Can you rewrite the lines below, from the line with "Task: Open more options ellipsis menu" to the line with "Action: point(854,720)", as a Markdown table with the columns No. and Line, numbering each line and skipping blank ones? Leave the pictures out of the table.
============
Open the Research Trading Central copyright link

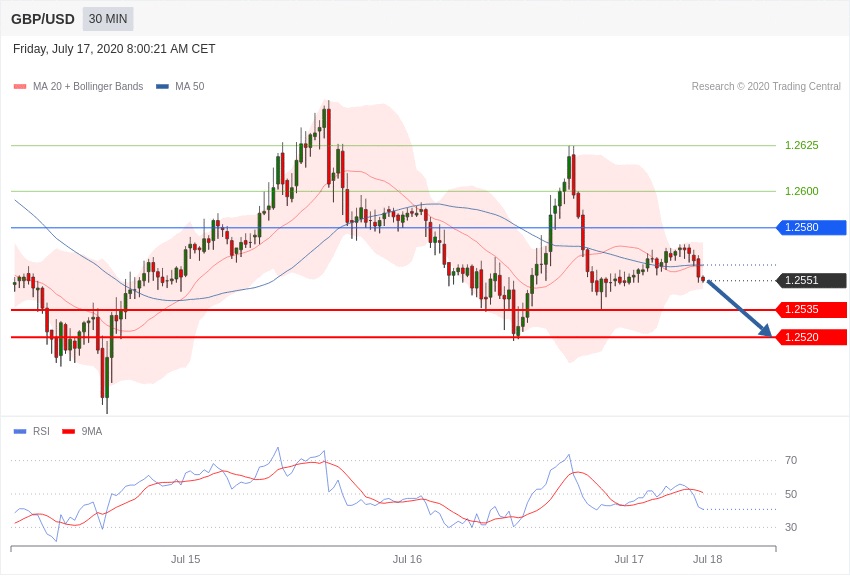765,87
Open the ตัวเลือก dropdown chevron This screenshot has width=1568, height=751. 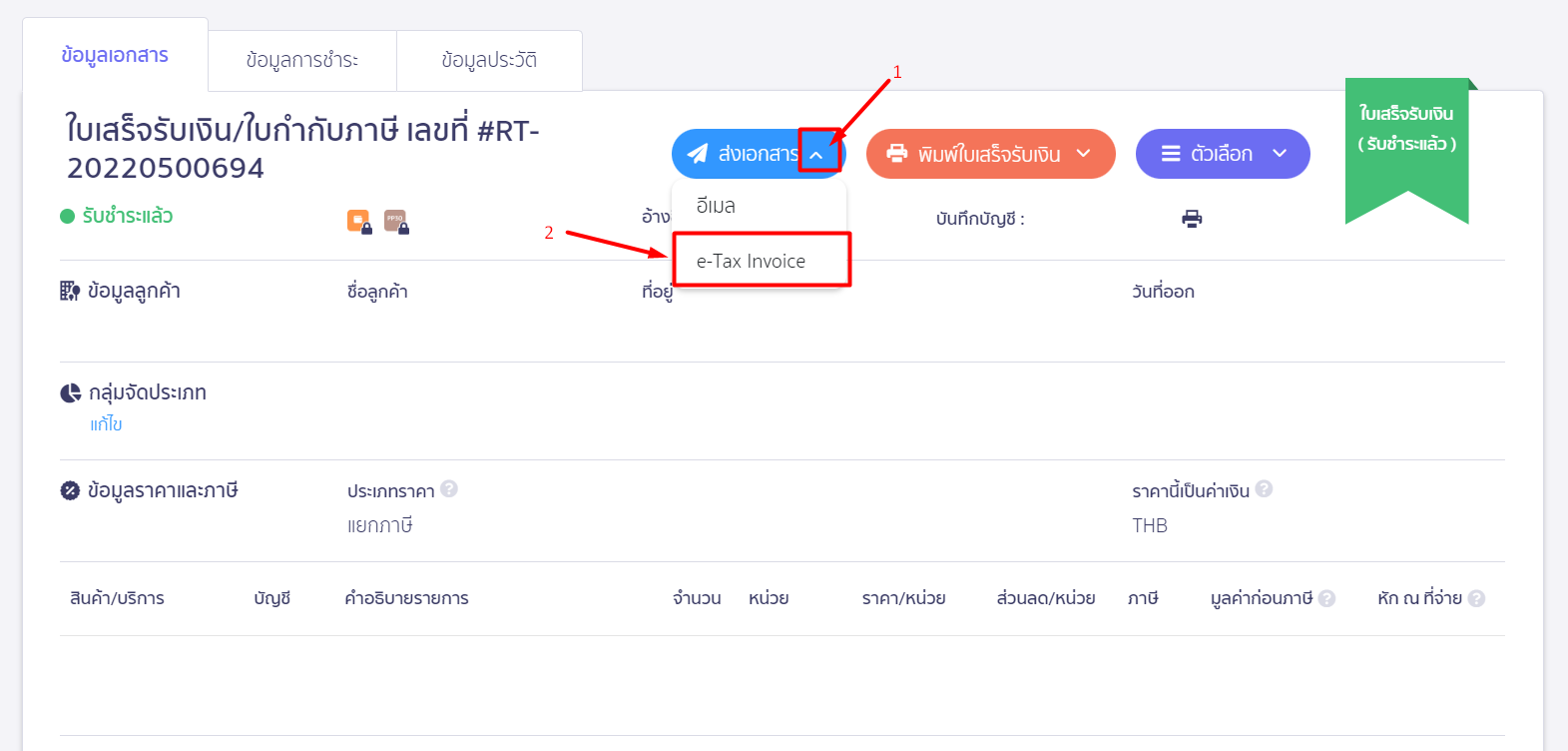point(1280,154)
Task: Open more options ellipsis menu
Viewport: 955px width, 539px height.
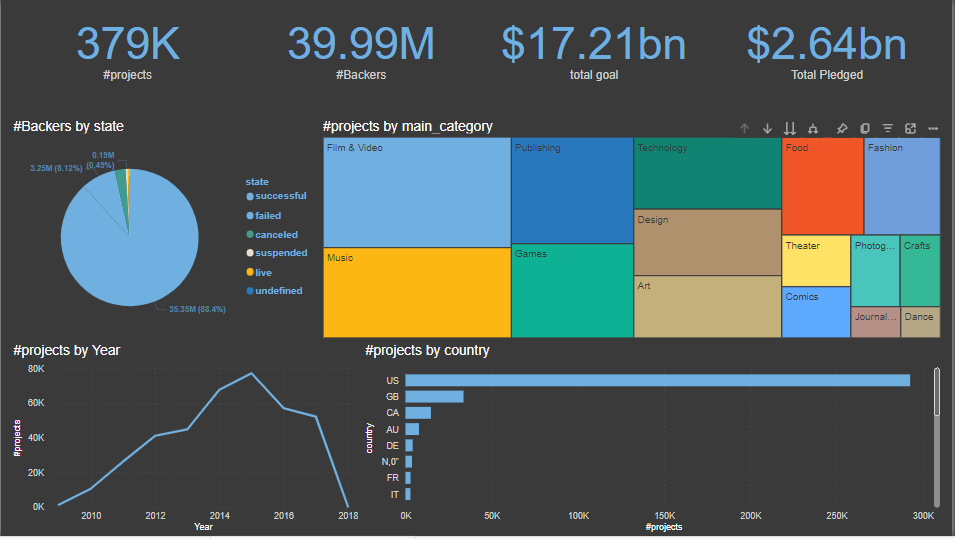Action: 933,128
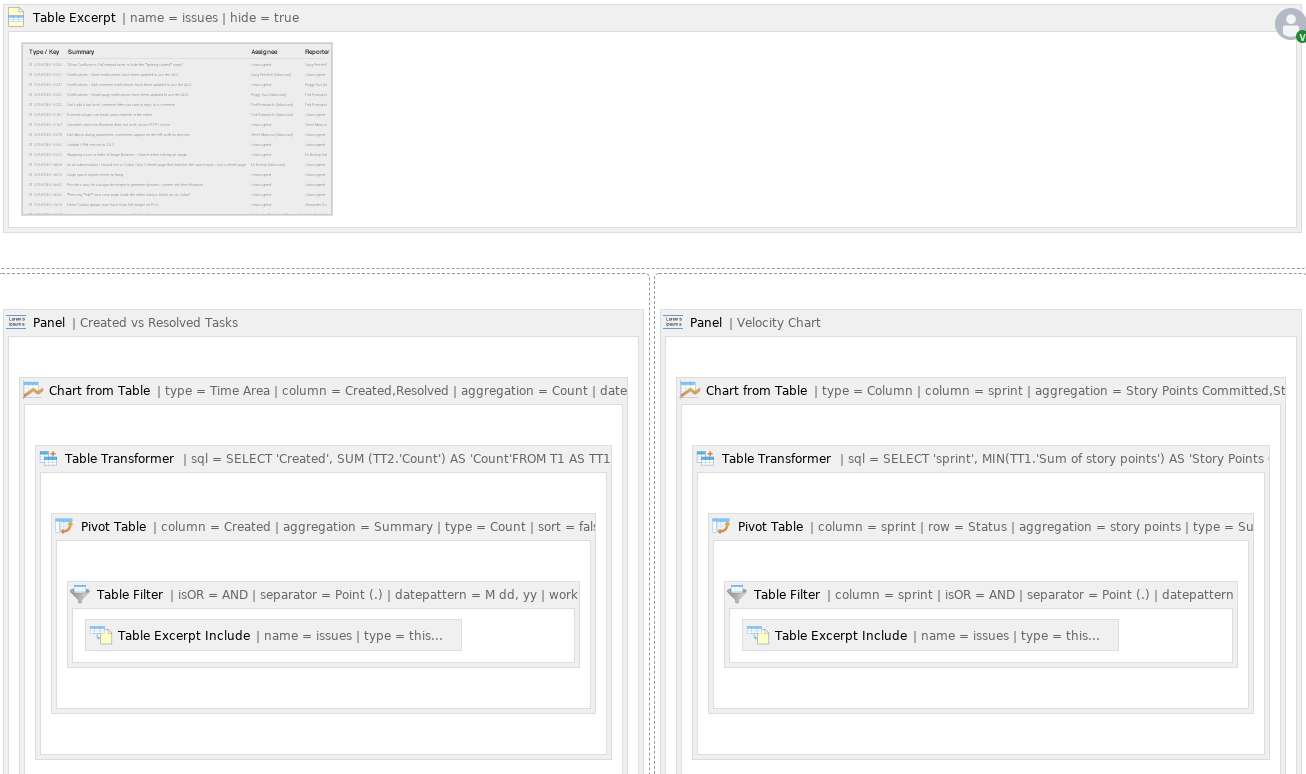Click the Pivot Table sprint parameters text
Image resolution: width=1306 pixels, height=774 pixels.
pyautogui.click(x=1030, y=527)
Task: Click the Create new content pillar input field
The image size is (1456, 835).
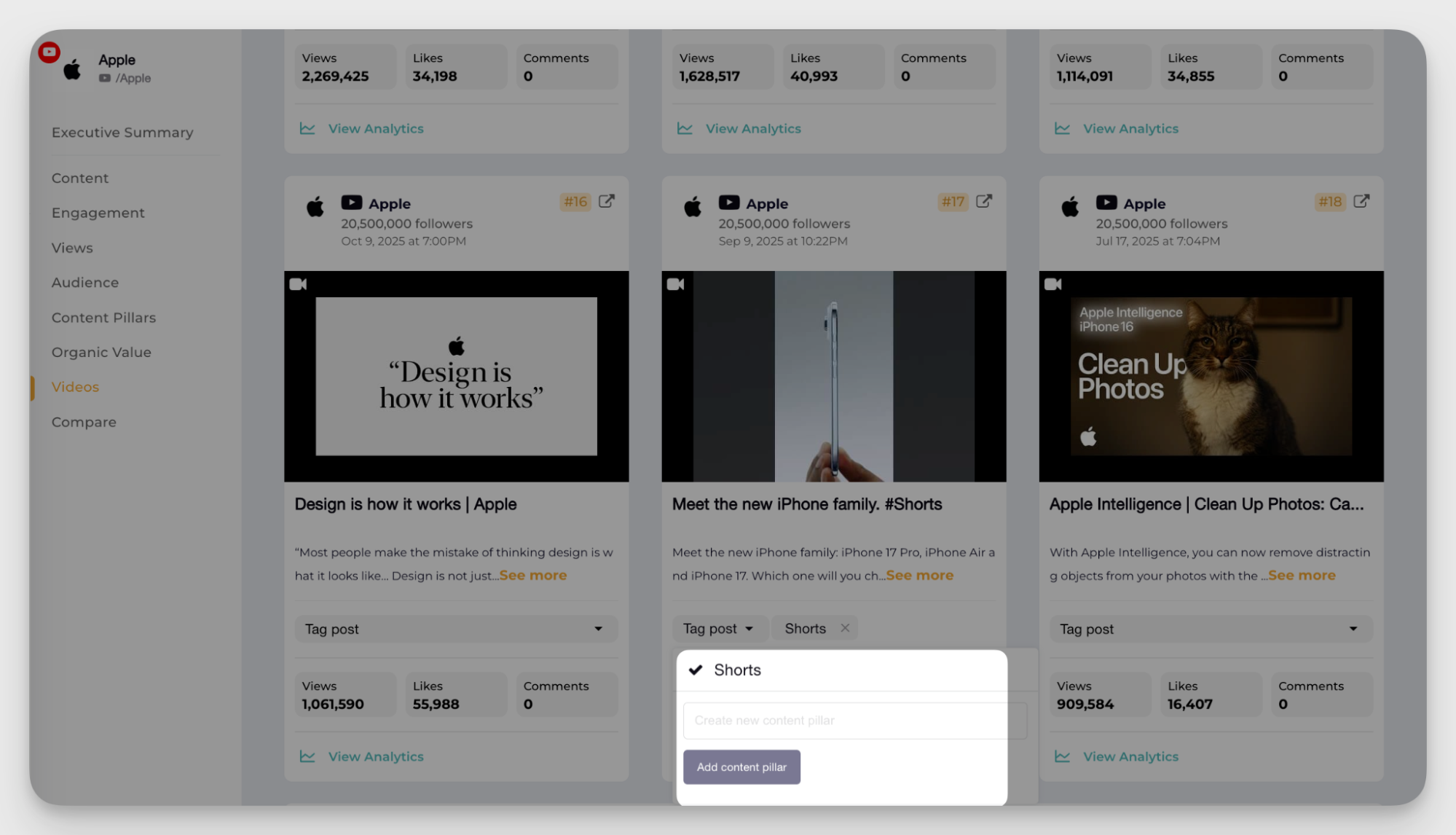Action: point(854,720)
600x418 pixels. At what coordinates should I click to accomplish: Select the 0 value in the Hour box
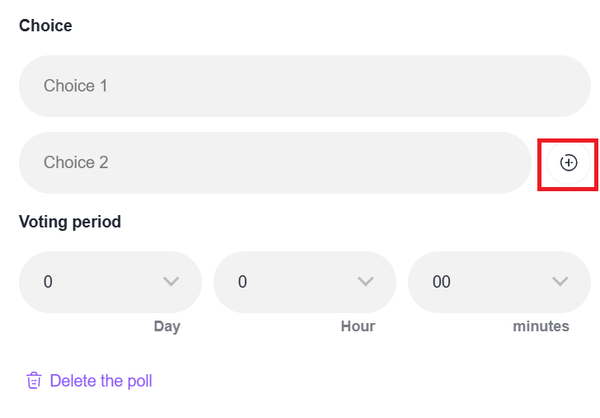(x=242, y=282)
============
*RIGHT ANSWER*.
| No. | Line |
|---|---|
| 1 | Task: Open more options ellipsis menu |
| 2 | Viewport: 955px width, 539px height. |
| 3 | Action: 933,128 |
| 4 | Click the Pivot Table sprint parameters text |
| 5 | Image resolution: width=1306 pixels, height=774 pixels. |
| 6 | pyautogui.click(x=1030, y=527) |
| 7 | Task: Click the Create new content pillar input field |
| 8 | The image size is (1456, 835). |
| 9 | Action: point(854,720) |